Saved entries
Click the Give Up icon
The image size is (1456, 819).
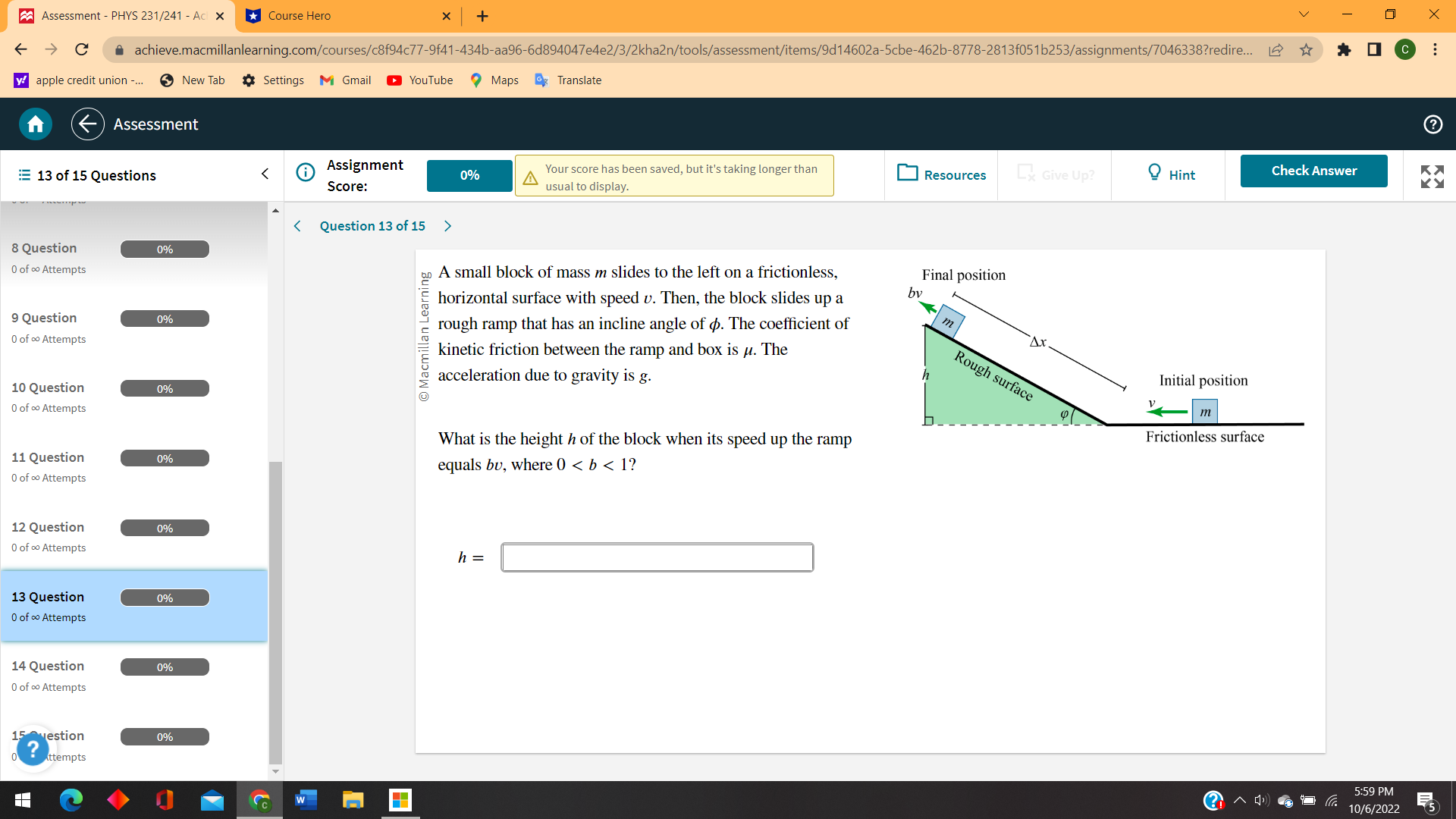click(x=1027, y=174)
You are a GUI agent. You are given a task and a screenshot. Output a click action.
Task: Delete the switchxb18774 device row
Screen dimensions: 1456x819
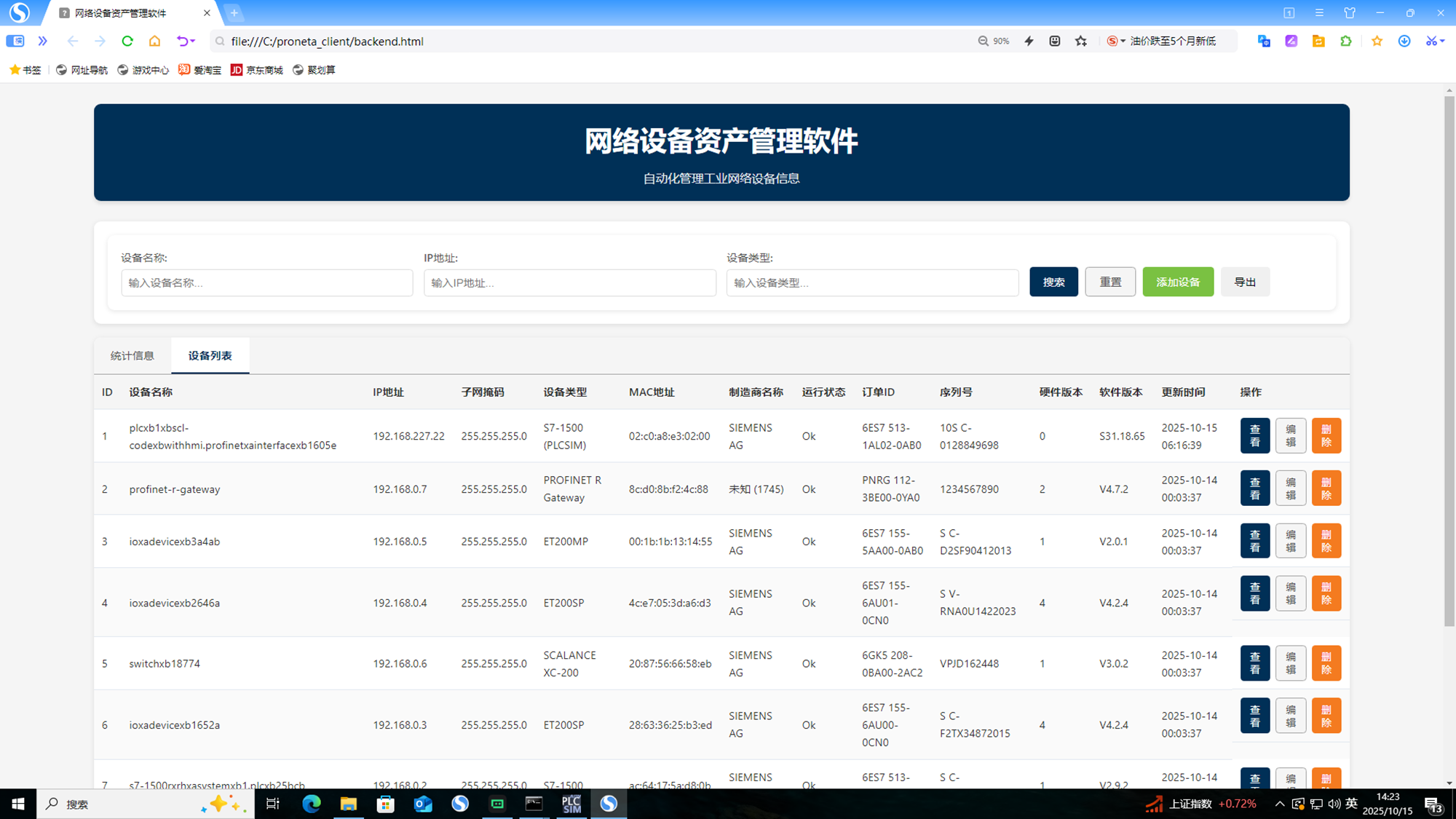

* _BRIEF_: Copy each entry exactly as written. Pictures do not belong in the copy.

* _RESULT OF THIS EXERCISE_:
Click the Give Up icon
The image size is (1456, 819).
click(x=1027, y=174)
You are a GUI agent. You are given a task and a screenshot. Output a click action.
Task: Delete the switchxb18774 device row
Screen dimensions: 1456x819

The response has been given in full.